What is expected: Print the items below from the line with "The height and" up to and including the line with "(x=409, y=402)", character for character, and leave the pictures out.

Data to process:
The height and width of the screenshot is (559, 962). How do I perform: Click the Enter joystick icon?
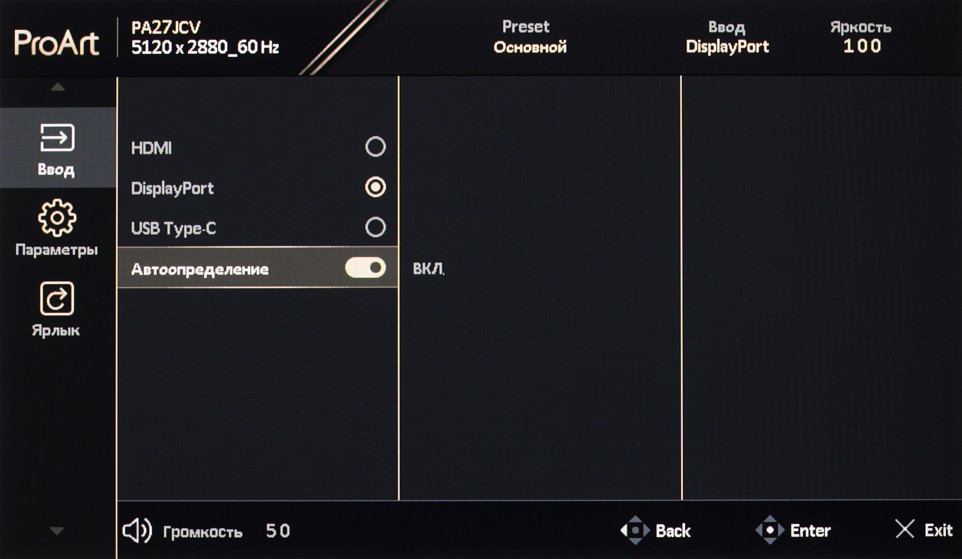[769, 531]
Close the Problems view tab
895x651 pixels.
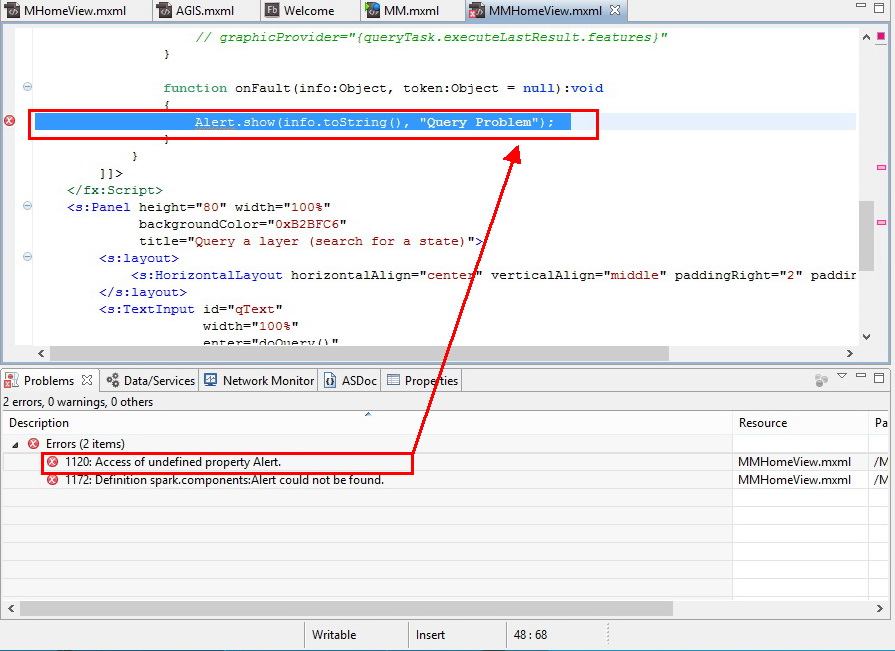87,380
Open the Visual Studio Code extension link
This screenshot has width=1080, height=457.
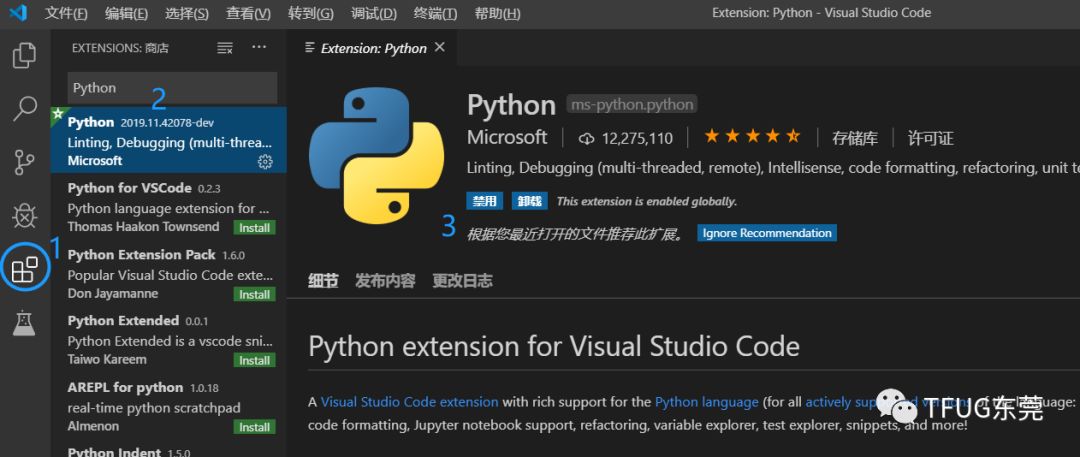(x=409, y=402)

...

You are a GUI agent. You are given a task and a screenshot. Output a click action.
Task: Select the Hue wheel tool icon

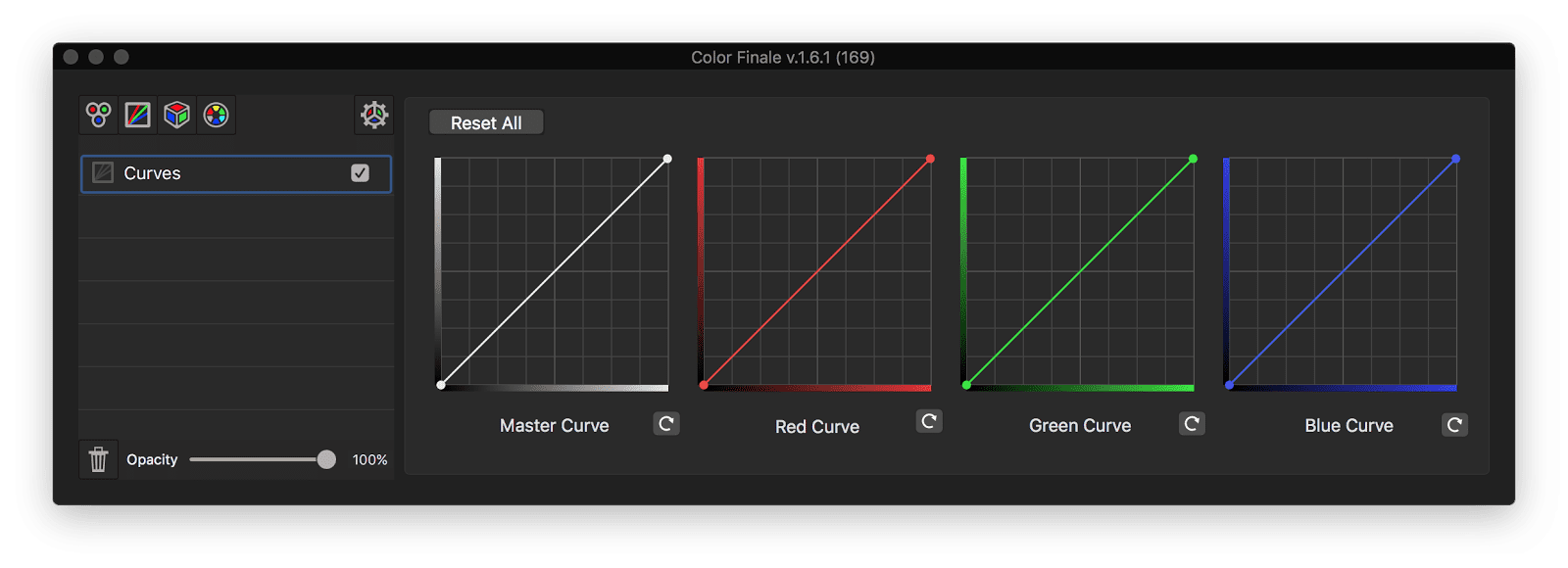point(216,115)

Output for this exercise:
The height and width of the screenshot is (559, 962). How do I perform: Click the Enter joystick icon?
[769, 531]
Close the Problems view tab
895x651 pixels.
87,380
Open the Visual Studio Code extension link
This screenshot has width=1080, height=457.
(x=409, y=402)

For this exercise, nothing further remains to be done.